— Supplied records —

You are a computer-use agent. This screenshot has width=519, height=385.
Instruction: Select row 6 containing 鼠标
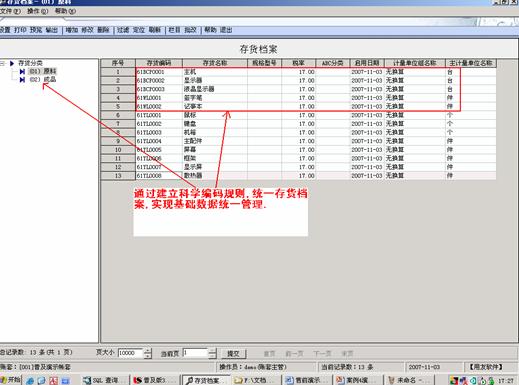tap(298, 115)
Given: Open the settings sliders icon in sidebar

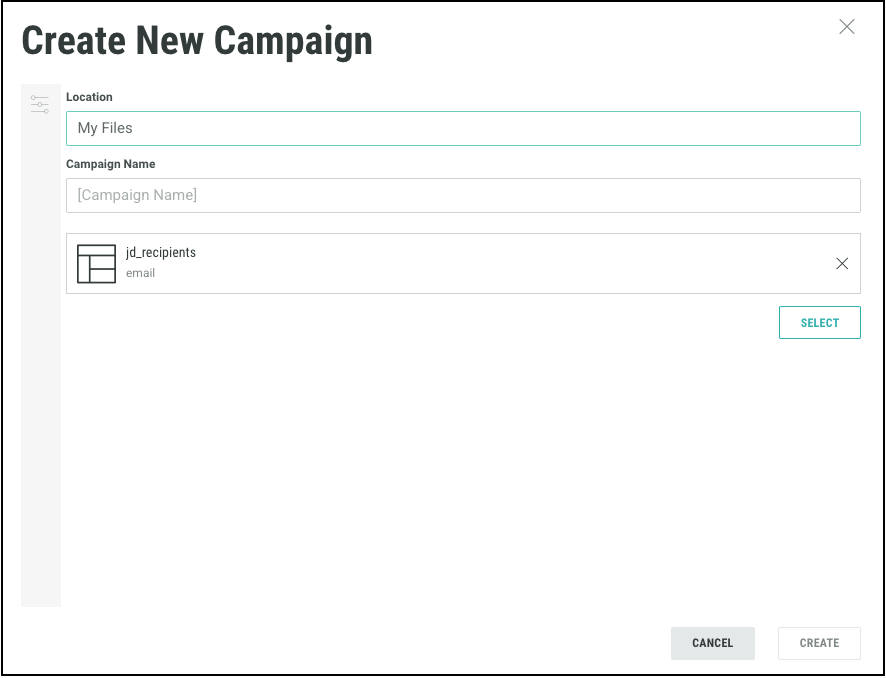Looking at the screenshot, I should (x=40, y=104).
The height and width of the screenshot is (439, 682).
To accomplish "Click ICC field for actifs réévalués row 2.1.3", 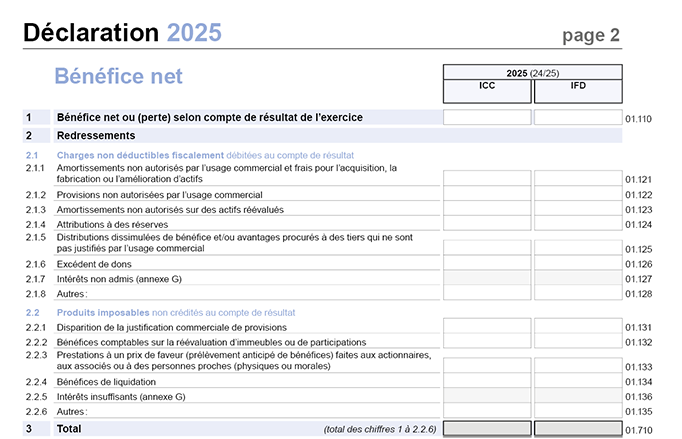I will 487,209.
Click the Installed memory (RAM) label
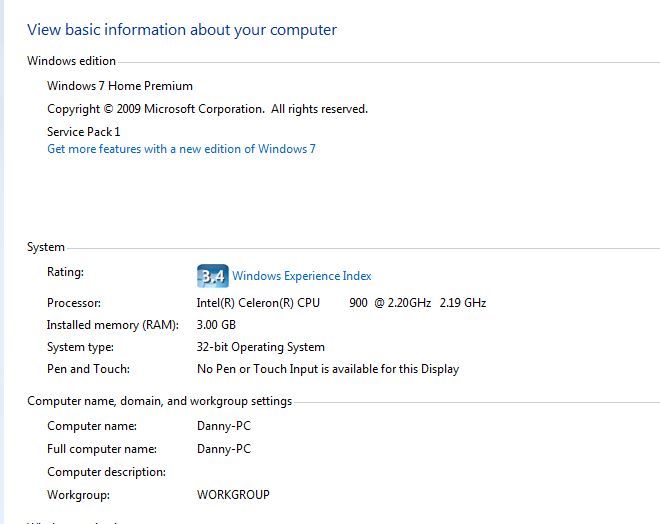Screen dimensions: 660x524 [x=112, y=325]
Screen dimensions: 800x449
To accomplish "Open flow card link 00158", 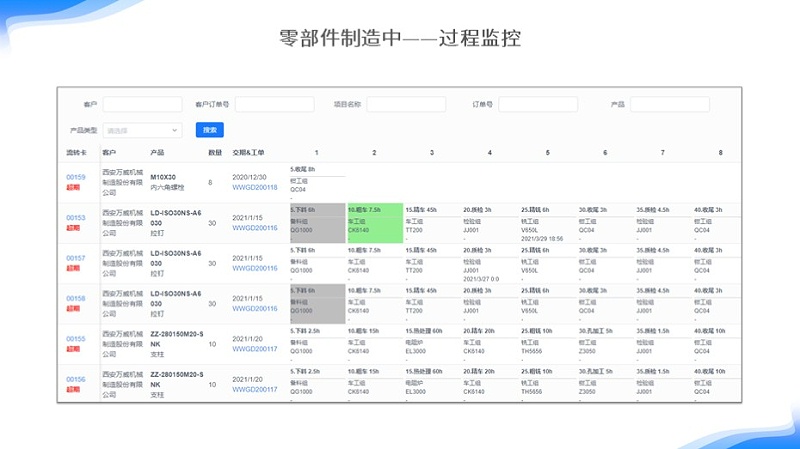I will pyautogui.click(x=76, y=298).
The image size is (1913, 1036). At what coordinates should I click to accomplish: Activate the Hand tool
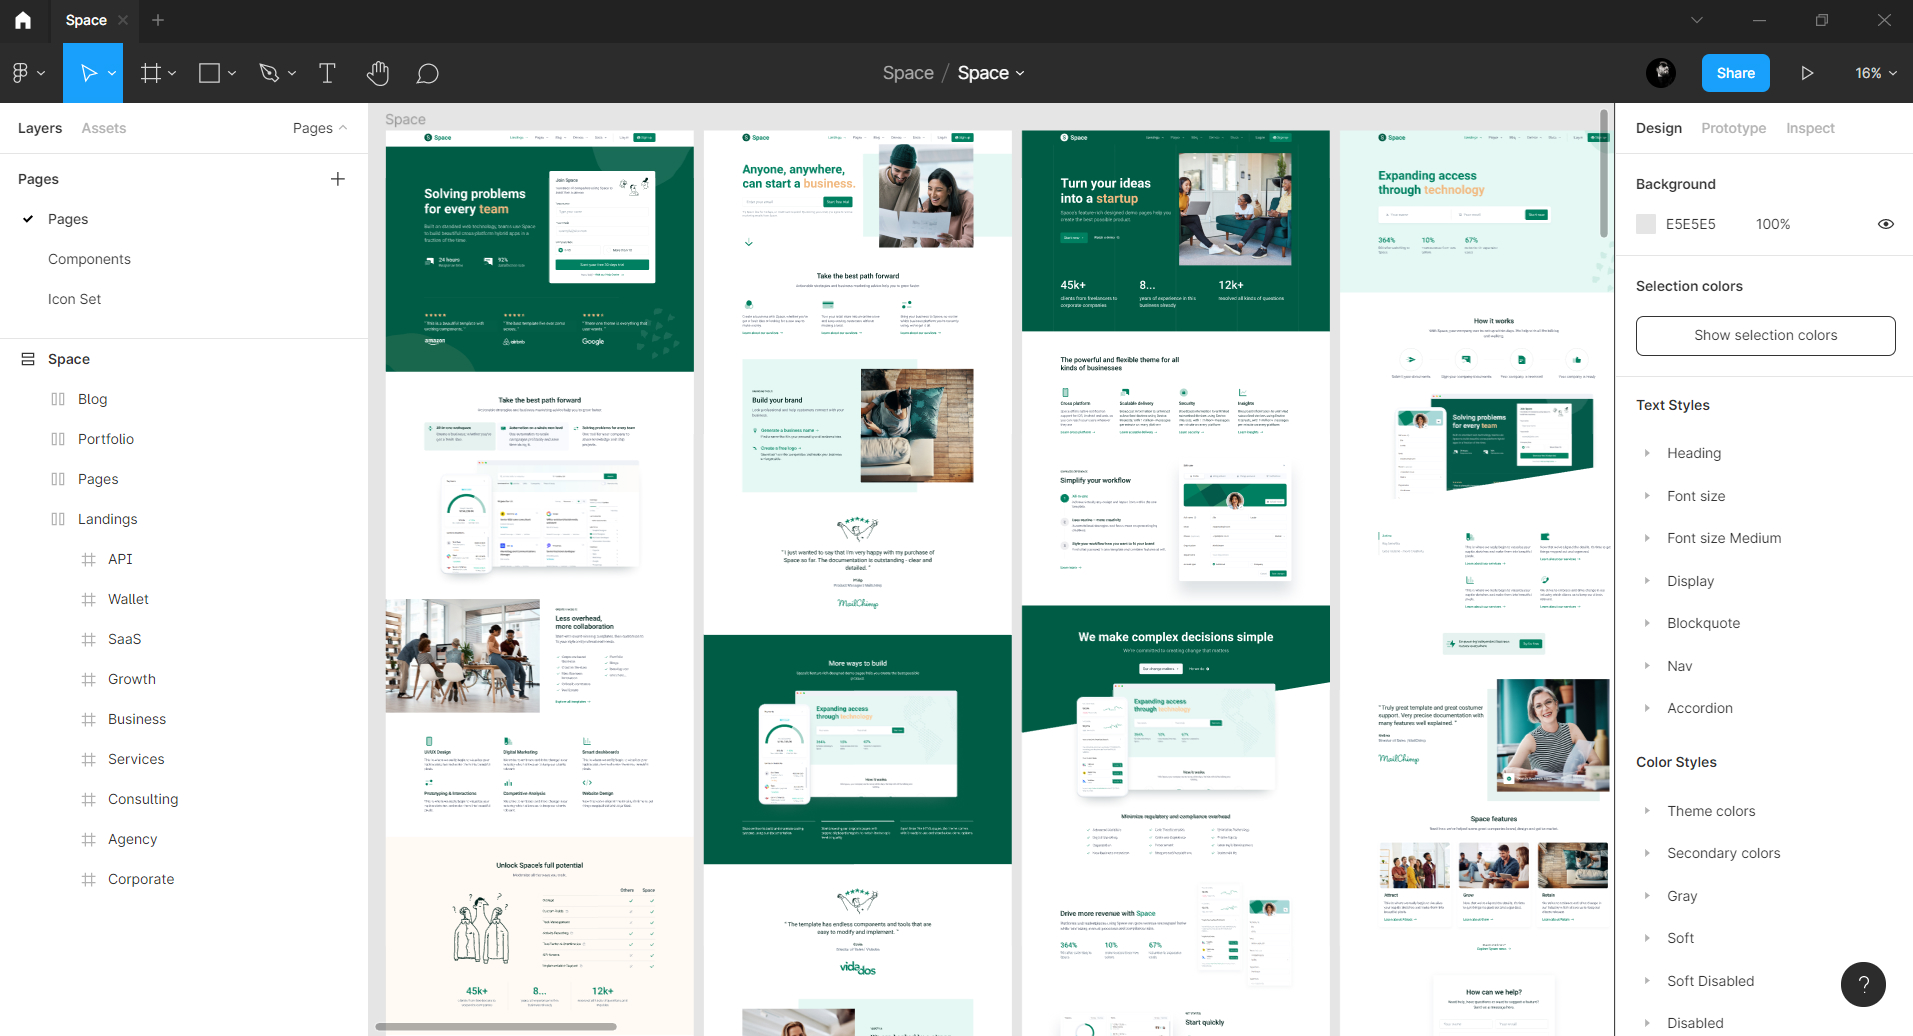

— Exercise brief —
Beginning with the first line of the records, write out every line up to and including the one with "The height and", exactly, and omit all pictures.

— Task response —
You are a computer-use agent. This screenshot has width=519, height=385.
Instruction: Select row 6 containing 鼠标
tap(298, 115)
Given: Open the settings sliders icon in sidebar

Looking at the screenshot, I should (x=40, y=104).
The height and width of the screenshot is (439, 682).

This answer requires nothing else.